Given its reputation, one would expect that its reports are smart and insightful. But a recent analysis from McKinsey on homelessness in Seattle is jaw-dropping in its naivete and lack of sophistication.
McKinsey Concludes that Wealth Causes Homelessness
Seattle is in the grips of a homelessness crisis. The city is growing wildly, driven largely by Amazon and other tech firms. Wealth has poured into the city. At the same time, the homeless population has exploded. Therefore, McKinsey concludes, wealth causes homelessness. They even have a nice correlation to prove it. (See graph.) As GDP goes up, so does homelessness. Case closed.
The only problem with that conclusion is that it's insane. There are three major reasons.
#1. It doesn't make sense. George Orwell is quoted as saying, "There are some ideas so absurd that only an intellectual could believe them."1 This is one of those ideas.
The authors of the report clearly failed to answer a very basic question that we teach to elementary school kids: Does my answer make sense? Obviously, it does not.
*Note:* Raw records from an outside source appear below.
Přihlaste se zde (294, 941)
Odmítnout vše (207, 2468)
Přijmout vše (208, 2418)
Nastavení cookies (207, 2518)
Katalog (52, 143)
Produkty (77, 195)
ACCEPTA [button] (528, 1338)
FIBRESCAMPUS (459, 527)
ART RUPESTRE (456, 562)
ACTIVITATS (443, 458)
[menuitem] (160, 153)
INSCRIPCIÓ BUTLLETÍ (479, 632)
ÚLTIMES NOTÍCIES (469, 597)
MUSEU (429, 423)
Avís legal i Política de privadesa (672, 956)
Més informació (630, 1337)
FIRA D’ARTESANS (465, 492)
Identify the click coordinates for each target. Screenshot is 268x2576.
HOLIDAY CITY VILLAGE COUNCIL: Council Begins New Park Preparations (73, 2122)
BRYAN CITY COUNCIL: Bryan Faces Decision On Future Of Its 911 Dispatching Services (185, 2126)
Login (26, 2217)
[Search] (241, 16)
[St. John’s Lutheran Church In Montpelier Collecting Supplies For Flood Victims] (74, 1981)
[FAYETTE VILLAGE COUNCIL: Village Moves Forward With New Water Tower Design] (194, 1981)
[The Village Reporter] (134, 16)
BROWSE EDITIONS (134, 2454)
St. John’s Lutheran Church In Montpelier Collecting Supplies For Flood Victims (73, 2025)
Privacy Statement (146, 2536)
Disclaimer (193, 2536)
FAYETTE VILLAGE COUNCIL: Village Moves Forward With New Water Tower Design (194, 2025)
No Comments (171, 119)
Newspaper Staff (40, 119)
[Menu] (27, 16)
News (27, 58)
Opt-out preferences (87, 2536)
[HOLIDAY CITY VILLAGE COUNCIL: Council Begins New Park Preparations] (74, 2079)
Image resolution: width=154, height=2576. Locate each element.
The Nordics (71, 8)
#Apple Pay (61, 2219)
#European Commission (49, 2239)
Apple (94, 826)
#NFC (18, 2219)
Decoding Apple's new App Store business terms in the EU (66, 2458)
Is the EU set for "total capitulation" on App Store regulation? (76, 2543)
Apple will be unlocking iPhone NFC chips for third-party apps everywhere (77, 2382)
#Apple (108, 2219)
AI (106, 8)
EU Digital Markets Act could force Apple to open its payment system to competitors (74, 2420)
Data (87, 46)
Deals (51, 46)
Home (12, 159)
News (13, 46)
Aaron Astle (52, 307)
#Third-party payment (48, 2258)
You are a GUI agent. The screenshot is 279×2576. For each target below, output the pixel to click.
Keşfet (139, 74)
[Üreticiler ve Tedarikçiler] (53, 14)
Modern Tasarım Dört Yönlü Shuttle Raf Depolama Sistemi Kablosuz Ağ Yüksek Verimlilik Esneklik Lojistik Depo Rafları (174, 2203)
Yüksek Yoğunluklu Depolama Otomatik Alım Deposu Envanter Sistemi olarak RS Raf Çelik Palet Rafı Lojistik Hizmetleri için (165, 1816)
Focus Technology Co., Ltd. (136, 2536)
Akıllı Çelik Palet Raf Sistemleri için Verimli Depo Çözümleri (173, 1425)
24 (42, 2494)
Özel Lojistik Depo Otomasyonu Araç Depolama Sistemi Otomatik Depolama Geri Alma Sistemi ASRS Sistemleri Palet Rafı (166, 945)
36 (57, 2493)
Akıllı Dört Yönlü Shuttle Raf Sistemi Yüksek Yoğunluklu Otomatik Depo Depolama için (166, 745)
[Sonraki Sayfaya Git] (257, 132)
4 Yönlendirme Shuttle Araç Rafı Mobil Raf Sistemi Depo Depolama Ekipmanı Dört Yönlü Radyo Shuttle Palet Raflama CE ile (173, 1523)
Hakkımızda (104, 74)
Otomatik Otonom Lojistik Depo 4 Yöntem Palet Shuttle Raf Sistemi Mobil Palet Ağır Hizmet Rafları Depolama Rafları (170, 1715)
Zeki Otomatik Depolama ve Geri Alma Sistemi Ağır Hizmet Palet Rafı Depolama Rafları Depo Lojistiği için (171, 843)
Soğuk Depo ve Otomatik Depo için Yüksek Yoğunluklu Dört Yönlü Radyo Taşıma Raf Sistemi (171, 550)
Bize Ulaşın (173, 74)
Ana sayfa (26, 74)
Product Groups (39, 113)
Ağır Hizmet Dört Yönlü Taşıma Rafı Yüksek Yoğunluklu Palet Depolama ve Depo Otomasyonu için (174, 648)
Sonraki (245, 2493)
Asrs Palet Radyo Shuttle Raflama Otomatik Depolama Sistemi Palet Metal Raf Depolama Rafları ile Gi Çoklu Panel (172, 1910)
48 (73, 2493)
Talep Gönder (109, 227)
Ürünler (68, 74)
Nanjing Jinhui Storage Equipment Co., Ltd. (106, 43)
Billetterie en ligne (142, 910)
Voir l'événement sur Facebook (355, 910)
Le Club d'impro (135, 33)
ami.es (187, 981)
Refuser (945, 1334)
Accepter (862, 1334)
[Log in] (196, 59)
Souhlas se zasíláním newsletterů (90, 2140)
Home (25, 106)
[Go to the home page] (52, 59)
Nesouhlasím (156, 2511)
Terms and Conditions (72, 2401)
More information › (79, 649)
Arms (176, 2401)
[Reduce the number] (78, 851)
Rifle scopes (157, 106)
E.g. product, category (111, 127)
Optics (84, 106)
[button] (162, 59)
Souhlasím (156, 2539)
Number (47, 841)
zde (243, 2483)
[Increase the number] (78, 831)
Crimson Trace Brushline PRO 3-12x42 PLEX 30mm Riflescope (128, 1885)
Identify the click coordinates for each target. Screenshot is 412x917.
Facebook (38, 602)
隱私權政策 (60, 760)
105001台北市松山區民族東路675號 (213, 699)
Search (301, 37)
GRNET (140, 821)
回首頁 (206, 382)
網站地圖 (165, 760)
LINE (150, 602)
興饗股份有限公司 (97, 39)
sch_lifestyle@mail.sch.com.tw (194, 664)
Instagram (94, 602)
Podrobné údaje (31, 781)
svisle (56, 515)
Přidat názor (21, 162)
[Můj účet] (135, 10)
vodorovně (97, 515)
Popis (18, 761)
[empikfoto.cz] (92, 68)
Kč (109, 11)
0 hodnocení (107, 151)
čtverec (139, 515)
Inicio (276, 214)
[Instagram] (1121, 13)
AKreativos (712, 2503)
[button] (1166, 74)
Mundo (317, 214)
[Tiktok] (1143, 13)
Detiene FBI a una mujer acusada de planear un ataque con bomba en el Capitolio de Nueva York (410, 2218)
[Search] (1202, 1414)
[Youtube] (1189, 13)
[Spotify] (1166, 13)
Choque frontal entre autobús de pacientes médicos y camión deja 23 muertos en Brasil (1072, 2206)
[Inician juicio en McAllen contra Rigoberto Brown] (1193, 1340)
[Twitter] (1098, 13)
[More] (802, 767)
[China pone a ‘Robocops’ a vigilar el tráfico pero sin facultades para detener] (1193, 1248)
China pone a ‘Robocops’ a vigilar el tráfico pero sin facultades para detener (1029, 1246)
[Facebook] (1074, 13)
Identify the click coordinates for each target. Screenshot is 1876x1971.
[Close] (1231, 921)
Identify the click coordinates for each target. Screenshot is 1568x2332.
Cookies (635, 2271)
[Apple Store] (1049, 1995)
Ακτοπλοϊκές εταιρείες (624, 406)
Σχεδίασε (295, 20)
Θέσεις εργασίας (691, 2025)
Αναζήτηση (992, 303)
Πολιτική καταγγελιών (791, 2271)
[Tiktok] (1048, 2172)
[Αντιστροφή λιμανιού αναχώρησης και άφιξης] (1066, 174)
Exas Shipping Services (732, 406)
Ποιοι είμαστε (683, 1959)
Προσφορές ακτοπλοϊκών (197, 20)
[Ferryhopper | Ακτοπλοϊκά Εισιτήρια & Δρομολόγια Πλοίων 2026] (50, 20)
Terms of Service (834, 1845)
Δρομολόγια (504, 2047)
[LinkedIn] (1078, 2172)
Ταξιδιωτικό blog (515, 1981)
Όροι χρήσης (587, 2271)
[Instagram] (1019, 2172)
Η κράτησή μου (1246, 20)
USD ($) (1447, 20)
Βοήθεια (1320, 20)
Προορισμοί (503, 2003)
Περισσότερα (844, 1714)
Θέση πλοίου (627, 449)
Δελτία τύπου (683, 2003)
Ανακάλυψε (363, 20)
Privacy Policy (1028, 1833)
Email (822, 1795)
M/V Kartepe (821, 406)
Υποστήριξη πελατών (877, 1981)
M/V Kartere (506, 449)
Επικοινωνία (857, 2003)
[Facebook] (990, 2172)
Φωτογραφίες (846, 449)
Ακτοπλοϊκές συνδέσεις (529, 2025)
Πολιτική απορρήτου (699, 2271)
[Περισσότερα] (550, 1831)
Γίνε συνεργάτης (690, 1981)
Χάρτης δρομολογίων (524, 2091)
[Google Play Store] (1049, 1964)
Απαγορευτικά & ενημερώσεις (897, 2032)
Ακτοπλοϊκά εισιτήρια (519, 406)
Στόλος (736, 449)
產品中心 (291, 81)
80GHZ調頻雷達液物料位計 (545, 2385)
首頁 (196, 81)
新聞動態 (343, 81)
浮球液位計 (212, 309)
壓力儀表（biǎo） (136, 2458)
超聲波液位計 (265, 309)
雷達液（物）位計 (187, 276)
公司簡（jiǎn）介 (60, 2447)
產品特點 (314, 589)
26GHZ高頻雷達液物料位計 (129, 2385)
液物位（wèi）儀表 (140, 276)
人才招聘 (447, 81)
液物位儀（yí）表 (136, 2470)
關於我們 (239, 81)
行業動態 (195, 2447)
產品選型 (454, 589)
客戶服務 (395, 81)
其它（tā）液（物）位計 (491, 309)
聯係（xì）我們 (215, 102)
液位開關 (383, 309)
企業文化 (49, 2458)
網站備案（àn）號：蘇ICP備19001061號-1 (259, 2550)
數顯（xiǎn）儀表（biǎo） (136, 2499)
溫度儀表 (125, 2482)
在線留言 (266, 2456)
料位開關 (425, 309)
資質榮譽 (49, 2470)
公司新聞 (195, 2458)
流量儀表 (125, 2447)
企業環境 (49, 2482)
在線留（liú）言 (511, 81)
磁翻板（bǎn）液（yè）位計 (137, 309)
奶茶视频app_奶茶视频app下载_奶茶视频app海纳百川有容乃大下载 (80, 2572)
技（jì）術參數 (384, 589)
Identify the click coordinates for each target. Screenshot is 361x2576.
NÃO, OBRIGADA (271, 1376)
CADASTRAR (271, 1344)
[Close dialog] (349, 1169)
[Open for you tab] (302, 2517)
Wealth is a cure for homelessness, not a cause of it.
If wealth causes poverty -- a self-contradictory statement if there ever was one -- then why are poor countries so desperate to become wealthier? If McKinsey's reasoning holds, we should do everything we can to keep poor countries poor. We don't want to create more homeless people, after all.
#2. Correlation is not causation. It's frankly ridiculous that this needs to be said. Just because A correlates with B does not mean A causes B. To prove the point, here's a correlation (r = 0.71) between the number of victories by the University of Washington's Husky football team and the number of homeless people in the Seattle area2.
Look at the shocking increase in the last two years: The Huskies won 12 and 10 football games. Is it really a coincidence that the homeless population spiked at the same time? According to McKinsey's logic, probably not. The solution to homelessness may require UW to win fewer football games.
#3. Many of the real causes of homelessness are uncomfortable to discuss. Homelessness is not caused by wealth. Instead, the Salvation Army lists the following as the primary causes of homelessness:
- Lack of affordable housing
- Poor physical or mental health
- Drug and alcohol abuse
- Family and relationship breakdown
- Domestic violence
- Physical and/or sexual abuse
The McKinsey report discusses affordable housing, but once again, misses the mark3. Housing costs in Seattle are astronomical not just because of high demand but because of restrictive zoning policies that artificially cap the housing supply. The vast majority of the land zoned for residential units are occupied by single-family homes. Terrible zoning policies are just as much (if not more) to blame as high demand. Besides, when a family is priced out of Seattle, they move away. They don't pitch a tent on the street.
Let's hope that the analysis McKinsey does for Fortune 500 companies is of better quality.
(1) He didn't actually say that, but what he did say is very similar.
(2) Incredible, I know. The Huskies went winless in 2008. Thanks a lot, Tyrone Willingham.